Curated by Heather Pesanti, you'll find a concentration of this exhibition's projects in and around Nathan Phillips Square and Toronto City Hall.
Pick up a map at Nathan Phillips Square, 100 Queen Street West (At Bay Street).
Responding to recent developments in the genre of “live art” over the past several decades, Performance Anxiety will be an exclusively performance-based exhibition. Since the 1970s, performance art has increasingly been utilized as a zone for experimentation and risk-taking in contemporary art. Embracing the medium’s potential for failure, surprise, and triumph, Performance Anxiety will be curated in the spirit of a symphony, with events taking place throughout the night in City Hall and Nathan Phillips Square. With both humour and pathos, the title plays on the anxiety one feels when faced with performing, as well as the universal plight that results from the daily projection of our private existence into the public sphere. The various artists and their respective performances will mine the range of human capabilities and emotions, including trickery, voyeurism, apocalyptic fear, political satire, technological innovation, death, destruction, and renewal; many will engage the public and spectator in their performative shenanigans.
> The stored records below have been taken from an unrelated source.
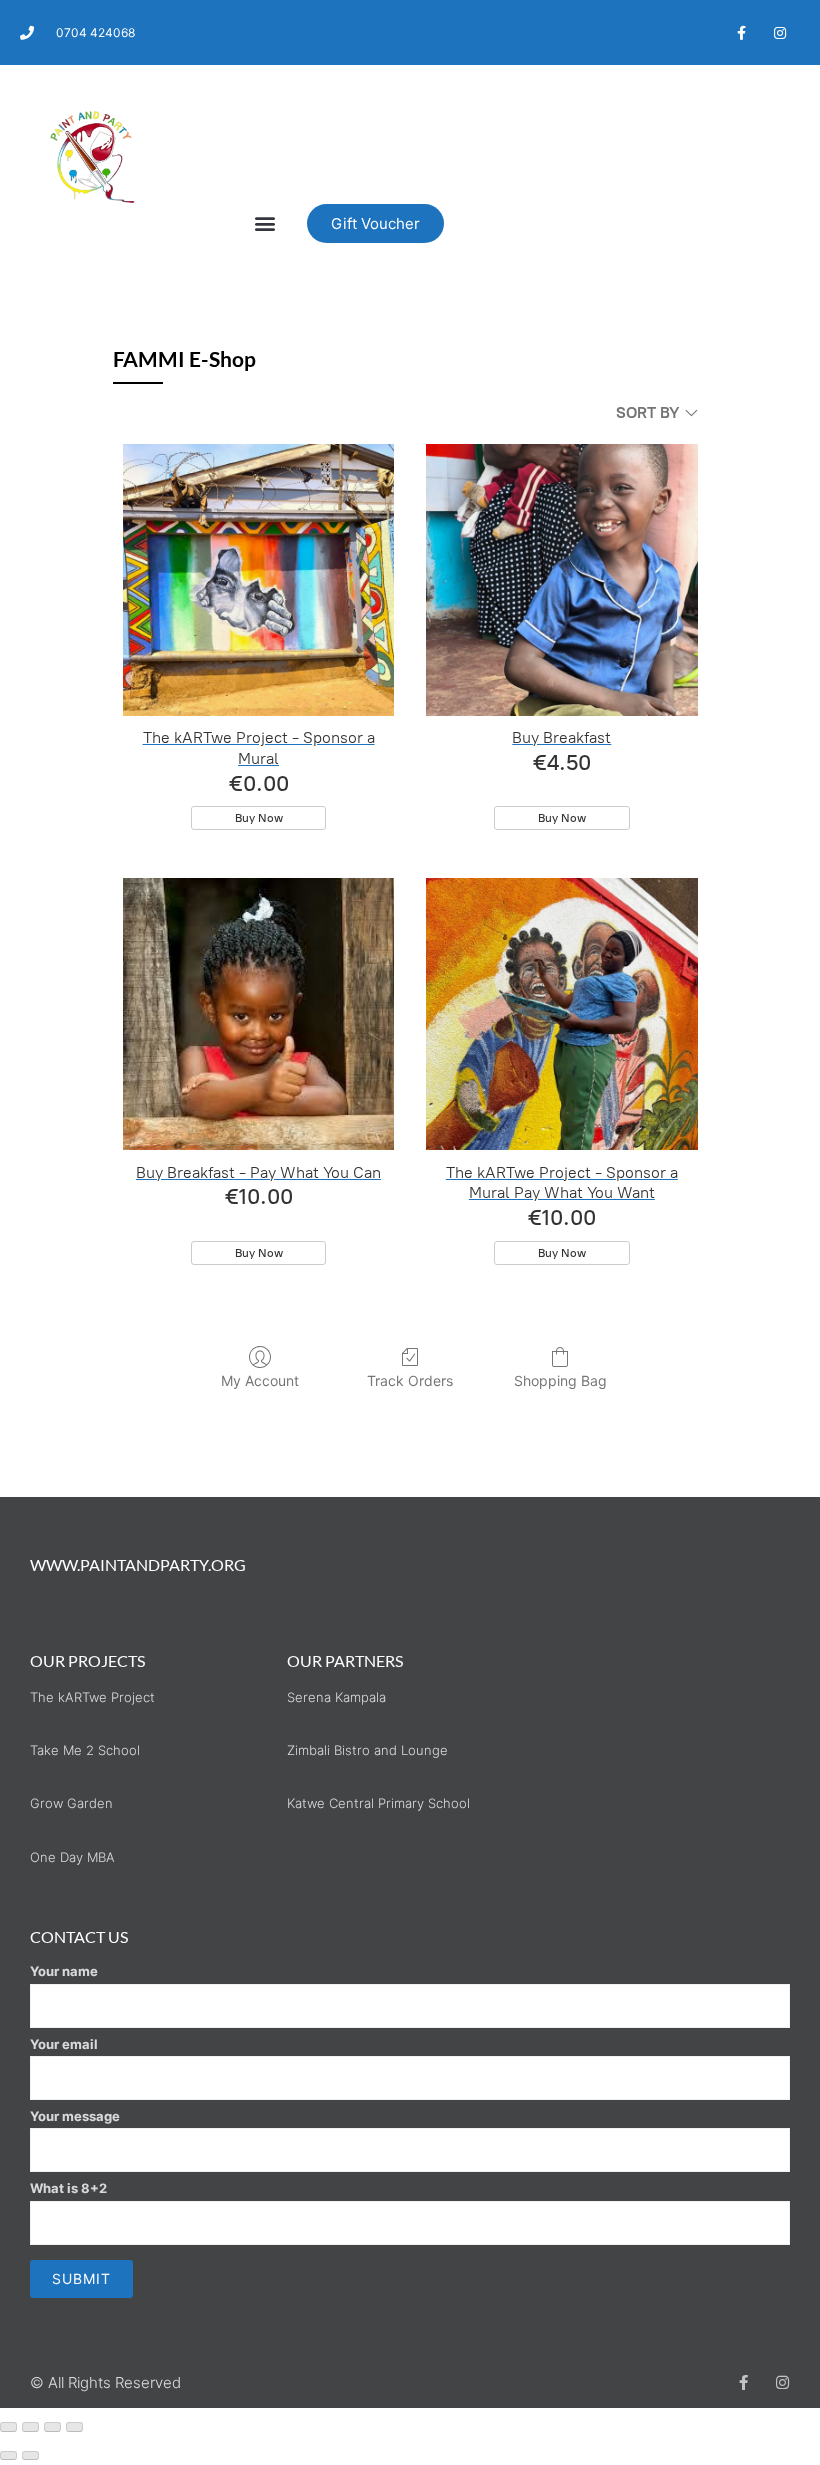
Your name (64, 1971)
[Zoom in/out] (8, 2427)
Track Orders (410, 1380)
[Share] (52, 2427)
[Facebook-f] (741, 32)
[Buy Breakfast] (561, 579)
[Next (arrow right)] (30, 2456)
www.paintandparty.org (138, 1564)
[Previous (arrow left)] (8, 2456)
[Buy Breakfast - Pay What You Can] (258, 1013)
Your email (64, 2044)
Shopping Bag (560, 1380)
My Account (260, 1380)
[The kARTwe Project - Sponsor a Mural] (258, 579)
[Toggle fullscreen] (30, 2427)
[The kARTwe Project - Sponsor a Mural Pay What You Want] (561, 1013)
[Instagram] (780, 32)
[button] (265, 223)
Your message (75, 2116)
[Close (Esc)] (74, 2427)
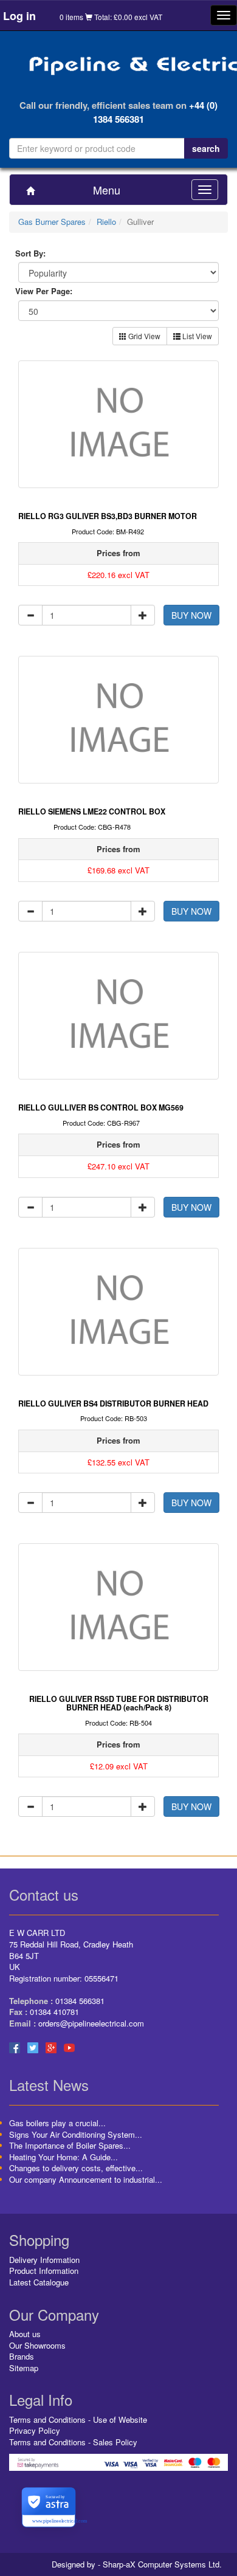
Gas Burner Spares (52, 221)
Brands (21, 2356)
By definition, every project will flirt with the beautiful potential for unpredictability, failure, tragedy, success, and spectacle inherent in such real-time, live, and participatory actions and events.
— Heather Pesanti
Heather Pesanti is Senior Curator at The Contemporary Austin in Austin, Texas, organizing exhibitions including Marianne Vitale, Liam Gillick, Robert Therrien, and a forthcoming exhibition on experiential art in 2015. Prior to Austin, Pesanti was Curator at the Albright-Knox Art Gallery, where she organized the historical survey Wish You Were Here: The Buffalo Avant-garde in the 1970s. She is the University of Texas Viewpoint Spring 2014 lecturer, and holds masters degrees from the University of Oxford, England, and NYU’s Institute of Fine Arts.